Il est maintenant largement reconnu que, malgré leurs niveaux d’instruction élevés, les immigrants connaissent des taux de chômage supérieurs à ceux des travailleurs canadiens de naissance, de même que des salaires inférieurs. C’est inquiétant parce que les immigrants sont des moteurs importants de la croissance de la population active et de sa productivité.

Comme le Canada est de plus en plus confronté à la réalité d’une population vieillissante et des pénuries de main-d’œuvre et de compétences qui l’accompagnent, il faut, pour augmenter la productivité et la croissance économique du pays, trouver des solutions qui garantissent une participation pleine et entière des immigrants au marché du travail, et ce, sur un pied d’égalité. Les politiques qui contribuent à créer pour les immigrants de meilleurs emplois mieux payés les aident aussi à devenir plus productifs et plus actifs, ainsi qu’à mieux s’intégrer dans la société4.

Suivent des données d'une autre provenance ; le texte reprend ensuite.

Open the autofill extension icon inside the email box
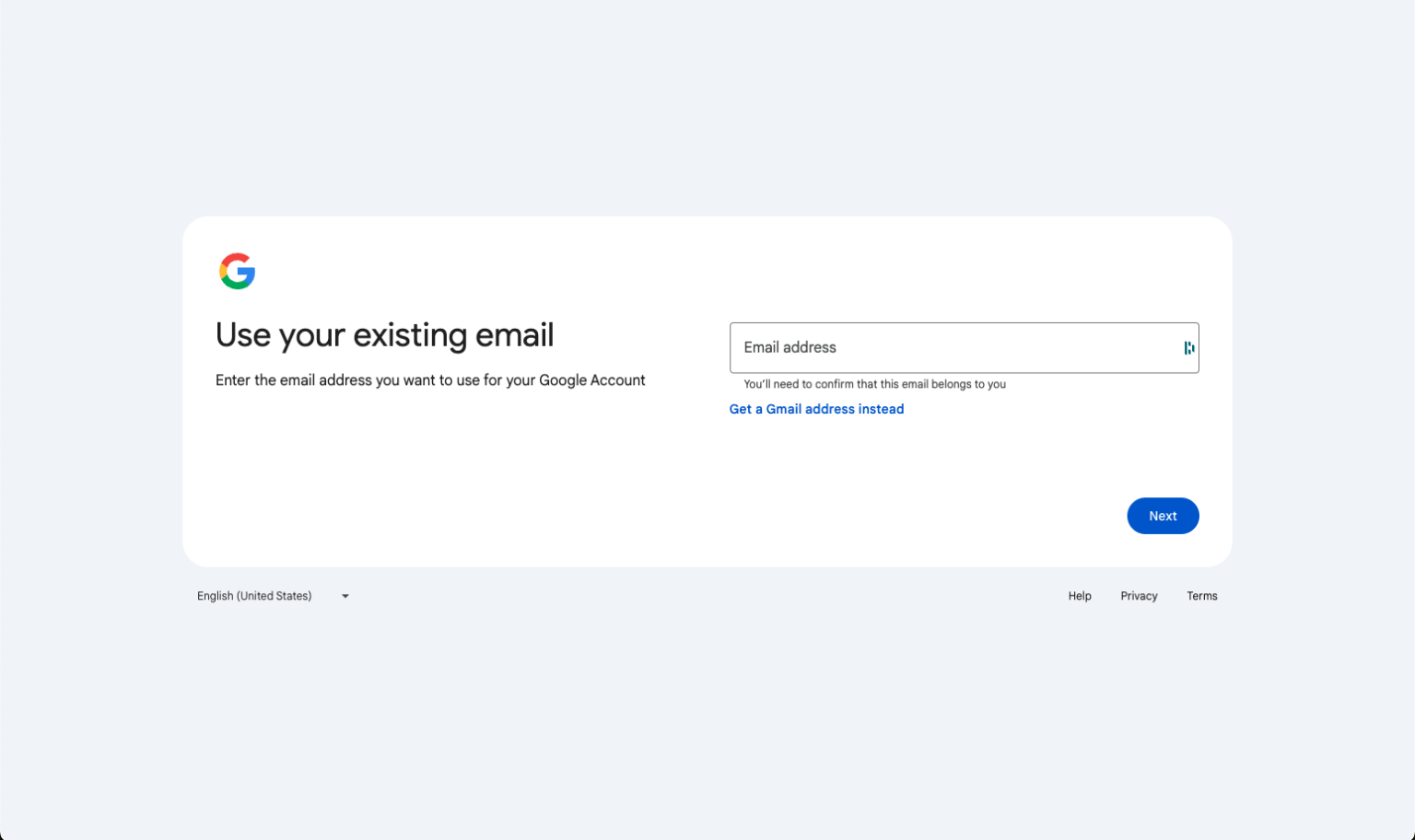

Comment calcule-t-on l’écart salarial entre immigrants et Canadiens de naissance?

L’écart salarial entre immigrants et Canadiens de naissance est la différence en pourcentage entre les salaires horaires médians des résidents permanents et des Canadiens de naissance ayant fait des études universitaires. Nous calculons l’écart salarial pour des personnes qui ont fait des études universitaires afin de comparer les données de personnes aux niveaux d’instruction similaires.

Notre analyse porte sur l’écart salarial entre les immigrants reçus, ou résidents permanents, et les Canadiens de naissance qui ont fait des études universitaires, mais il existe aussi des inégalités de revenu entre les immigrants qui ont fait des études secondaires ou moins et leurs homologues canadiens. Cependant, cet écart n’est généralement pas aussi marqué dans le temps que celui entre les résidents permanents et les Canadiens de naissance hautement qualifiés5.

Comment les provinces s’en sortent-elles les unes par rapport aux autres?

Au Canada, la différence globale entre les salaires horaires médians des résidents permanents et des Canadiens de naissance ayant fait des études universitaires était de 20,6 % en 2014. Pour un revenu total médian des Canadiens de 32 790 $ par personne par an la même année, cela représente un écart de 6 738 $6.

Six provinces canadiennes font mieux que la moyenne nationale. La Nouvelle-Écosse est la province où l’écart salarial entre immigrants et Canadiens de naissance est le plus faible, soit 2,8 %, ce qui lui vaut un « A ». Avec un écart salarial de 10,8 %, Terre-Neuve-et-Labrador décroche également un « A ».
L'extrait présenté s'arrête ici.